#### Provided data:
···

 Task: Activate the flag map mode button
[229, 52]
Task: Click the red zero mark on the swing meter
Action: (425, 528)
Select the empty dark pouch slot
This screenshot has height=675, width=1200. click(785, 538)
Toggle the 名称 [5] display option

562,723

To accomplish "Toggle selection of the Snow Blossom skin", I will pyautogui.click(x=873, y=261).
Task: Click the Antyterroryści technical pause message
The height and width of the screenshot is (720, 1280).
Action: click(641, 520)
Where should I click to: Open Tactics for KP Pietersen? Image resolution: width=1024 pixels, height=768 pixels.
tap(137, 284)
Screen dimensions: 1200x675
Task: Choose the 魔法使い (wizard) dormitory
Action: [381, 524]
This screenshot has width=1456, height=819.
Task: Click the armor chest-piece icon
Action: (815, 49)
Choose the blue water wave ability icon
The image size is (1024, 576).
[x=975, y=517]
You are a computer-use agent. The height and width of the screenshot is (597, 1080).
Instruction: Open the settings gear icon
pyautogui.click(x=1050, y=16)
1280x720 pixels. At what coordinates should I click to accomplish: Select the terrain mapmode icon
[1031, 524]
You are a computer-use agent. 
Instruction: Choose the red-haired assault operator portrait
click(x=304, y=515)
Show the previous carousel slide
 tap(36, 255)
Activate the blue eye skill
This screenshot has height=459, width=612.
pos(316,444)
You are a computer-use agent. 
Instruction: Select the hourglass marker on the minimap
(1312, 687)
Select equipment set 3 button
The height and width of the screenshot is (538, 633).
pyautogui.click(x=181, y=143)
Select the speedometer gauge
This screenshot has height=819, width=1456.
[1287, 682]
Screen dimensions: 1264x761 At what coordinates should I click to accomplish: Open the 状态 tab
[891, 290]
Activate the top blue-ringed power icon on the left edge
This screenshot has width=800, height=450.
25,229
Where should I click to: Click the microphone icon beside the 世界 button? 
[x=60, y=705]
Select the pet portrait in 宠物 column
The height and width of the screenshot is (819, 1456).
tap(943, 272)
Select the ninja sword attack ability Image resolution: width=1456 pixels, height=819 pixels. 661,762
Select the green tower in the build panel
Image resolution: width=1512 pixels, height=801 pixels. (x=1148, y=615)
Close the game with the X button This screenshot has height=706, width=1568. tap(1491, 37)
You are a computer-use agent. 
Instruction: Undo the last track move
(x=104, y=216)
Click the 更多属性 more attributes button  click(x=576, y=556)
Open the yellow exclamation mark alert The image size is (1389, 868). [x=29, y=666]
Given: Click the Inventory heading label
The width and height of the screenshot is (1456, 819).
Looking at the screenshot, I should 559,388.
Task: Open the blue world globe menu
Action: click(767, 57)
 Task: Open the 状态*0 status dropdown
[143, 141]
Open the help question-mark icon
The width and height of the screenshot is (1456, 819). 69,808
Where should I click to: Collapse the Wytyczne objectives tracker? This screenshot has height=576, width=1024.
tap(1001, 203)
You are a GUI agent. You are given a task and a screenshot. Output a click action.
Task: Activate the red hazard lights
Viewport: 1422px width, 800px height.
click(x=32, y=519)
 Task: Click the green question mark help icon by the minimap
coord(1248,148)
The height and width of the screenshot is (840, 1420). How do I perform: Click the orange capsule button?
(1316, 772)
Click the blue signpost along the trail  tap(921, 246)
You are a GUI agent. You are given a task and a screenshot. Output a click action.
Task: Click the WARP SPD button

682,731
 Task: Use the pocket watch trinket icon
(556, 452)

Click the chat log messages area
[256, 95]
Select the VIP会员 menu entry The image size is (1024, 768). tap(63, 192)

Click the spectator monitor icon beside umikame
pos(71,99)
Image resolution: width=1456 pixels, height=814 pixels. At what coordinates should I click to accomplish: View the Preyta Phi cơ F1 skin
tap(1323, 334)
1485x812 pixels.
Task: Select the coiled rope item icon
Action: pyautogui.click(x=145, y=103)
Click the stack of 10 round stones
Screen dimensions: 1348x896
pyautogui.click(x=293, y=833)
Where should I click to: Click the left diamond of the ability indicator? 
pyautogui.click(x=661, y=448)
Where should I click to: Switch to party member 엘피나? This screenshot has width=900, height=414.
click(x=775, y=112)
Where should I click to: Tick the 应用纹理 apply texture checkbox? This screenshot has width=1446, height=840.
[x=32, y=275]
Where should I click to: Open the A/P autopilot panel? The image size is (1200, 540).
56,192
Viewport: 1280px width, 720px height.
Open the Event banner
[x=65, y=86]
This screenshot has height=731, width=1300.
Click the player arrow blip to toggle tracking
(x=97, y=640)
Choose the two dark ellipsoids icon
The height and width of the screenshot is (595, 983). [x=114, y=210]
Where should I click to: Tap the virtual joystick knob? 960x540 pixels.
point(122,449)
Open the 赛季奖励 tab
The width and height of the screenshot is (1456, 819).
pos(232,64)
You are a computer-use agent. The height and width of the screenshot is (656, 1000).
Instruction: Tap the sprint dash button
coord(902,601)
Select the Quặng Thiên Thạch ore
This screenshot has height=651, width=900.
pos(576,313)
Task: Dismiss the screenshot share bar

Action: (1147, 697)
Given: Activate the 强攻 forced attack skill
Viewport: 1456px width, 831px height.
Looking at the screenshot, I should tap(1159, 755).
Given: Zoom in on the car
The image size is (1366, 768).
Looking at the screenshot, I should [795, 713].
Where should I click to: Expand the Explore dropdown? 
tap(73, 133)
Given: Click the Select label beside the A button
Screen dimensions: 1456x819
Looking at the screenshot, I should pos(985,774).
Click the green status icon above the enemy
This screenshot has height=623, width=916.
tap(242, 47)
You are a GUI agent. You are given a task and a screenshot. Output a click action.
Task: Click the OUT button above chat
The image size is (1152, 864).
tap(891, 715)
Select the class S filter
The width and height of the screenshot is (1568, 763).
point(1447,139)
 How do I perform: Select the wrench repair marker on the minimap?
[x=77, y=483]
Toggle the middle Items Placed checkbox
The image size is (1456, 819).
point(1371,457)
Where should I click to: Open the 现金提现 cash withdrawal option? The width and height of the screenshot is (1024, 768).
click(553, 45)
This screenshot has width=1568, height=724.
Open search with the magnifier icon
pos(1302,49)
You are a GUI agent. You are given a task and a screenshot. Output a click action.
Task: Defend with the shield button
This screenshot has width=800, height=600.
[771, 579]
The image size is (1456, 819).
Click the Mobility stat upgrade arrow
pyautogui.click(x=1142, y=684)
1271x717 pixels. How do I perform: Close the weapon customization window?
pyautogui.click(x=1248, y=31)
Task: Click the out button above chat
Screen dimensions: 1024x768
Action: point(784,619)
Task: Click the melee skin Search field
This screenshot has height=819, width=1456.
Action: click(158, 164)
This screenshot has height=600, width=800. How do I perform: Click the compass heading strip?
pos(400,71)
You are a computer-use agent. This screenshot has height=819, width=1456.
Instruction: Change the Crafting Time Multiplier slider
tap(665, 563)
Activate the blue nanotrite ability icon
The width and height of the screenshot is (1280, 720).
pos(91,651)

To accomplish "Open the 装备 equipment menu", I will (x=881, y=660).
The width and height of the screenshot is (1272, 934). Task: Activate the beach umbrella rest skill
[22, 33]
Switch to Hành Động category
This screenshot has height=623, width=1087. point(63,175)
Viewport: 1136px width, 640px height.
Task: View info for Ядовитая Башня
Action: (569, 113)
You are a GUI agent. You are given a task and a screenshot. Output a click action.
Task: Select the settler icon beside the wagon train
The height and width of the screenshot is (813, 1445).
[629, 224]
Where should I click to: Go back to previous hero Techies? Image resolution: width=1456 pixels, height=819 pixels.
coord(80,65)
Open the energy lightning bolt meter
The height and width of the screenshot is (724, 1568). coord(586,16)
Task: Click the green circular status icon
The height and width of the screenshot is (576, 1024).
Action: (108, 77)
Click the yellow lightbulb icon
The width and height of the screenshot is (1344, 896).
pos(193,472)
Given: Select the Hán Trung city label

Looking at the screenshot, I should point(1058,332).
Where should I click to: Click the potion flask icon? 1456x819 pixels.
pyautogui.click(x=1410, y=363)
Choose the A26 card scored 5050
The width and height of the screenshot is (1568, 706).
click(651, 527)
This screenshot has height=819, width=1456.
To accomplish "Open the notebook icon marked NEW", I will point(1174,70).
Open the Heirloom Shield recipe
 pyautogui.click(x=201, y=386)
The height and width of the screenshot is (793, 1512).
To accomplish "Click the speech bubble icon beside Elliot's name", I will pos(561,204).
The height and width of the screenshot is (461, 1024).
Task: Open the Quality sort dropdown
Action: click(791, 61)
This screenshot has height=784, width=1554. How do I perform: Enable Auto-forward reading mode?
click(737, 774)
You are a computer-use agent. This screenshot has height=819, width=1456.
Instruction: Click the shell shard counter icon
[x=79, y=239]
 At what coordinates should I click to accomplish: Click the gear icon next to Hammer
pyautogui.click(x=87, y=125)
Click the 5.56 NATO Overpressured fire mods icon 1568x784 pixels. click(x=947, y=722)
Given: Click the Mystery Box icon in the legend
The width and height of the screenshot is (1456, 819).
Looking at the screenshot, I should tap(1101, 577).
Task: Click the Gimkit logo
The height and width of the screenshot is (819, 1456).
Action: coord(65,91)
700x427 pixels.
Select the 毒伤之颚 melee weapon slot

···

#### Given request:
Please repeat every entry from the line containing "Click the 更多属性" down to the line containing "Click the blue", substituting "trail marker" for "signpost" and leaving everything else unchanged.

#### Solved exercise:
Click the 更多属性 more attributes button  click(x=576, y=556)
Open the yellow exclamation mark alert The image size is (1389, 868). [x=29, y=666]
Given: Click the Inventory heading label
The width and height of the screenshot is (1456, 819).
Looking at the screenshot, I should 559,388.
Task: Open the blue world globe menu
Action: click(767, 57)
 Task: Open the 状态*0 status dropdown
[143, 141]
Open the help question-mark icon
The width and height of the screenshot is (1456, 819). 69,808
Where should I click to: Collapse the Wytyczne objectives tracker? This screenshot has height=576, width=1024.
tap(1001, 203)
You are a GUI agent. You are given a task and a screenshot. Output a click action.
Task: Activate the red hazard lights
Viewport: 1422px width, 800px height.
click(x=32, y=519)
 Task: Click the green question mark help icon by the minimap
coord(1248,148)
The height and width of the screenshot is (840, 1420). How do I perform: Click the orange capsule button?
(1316, 772)
Click the blue trail marker along the trail  tap(921, 246)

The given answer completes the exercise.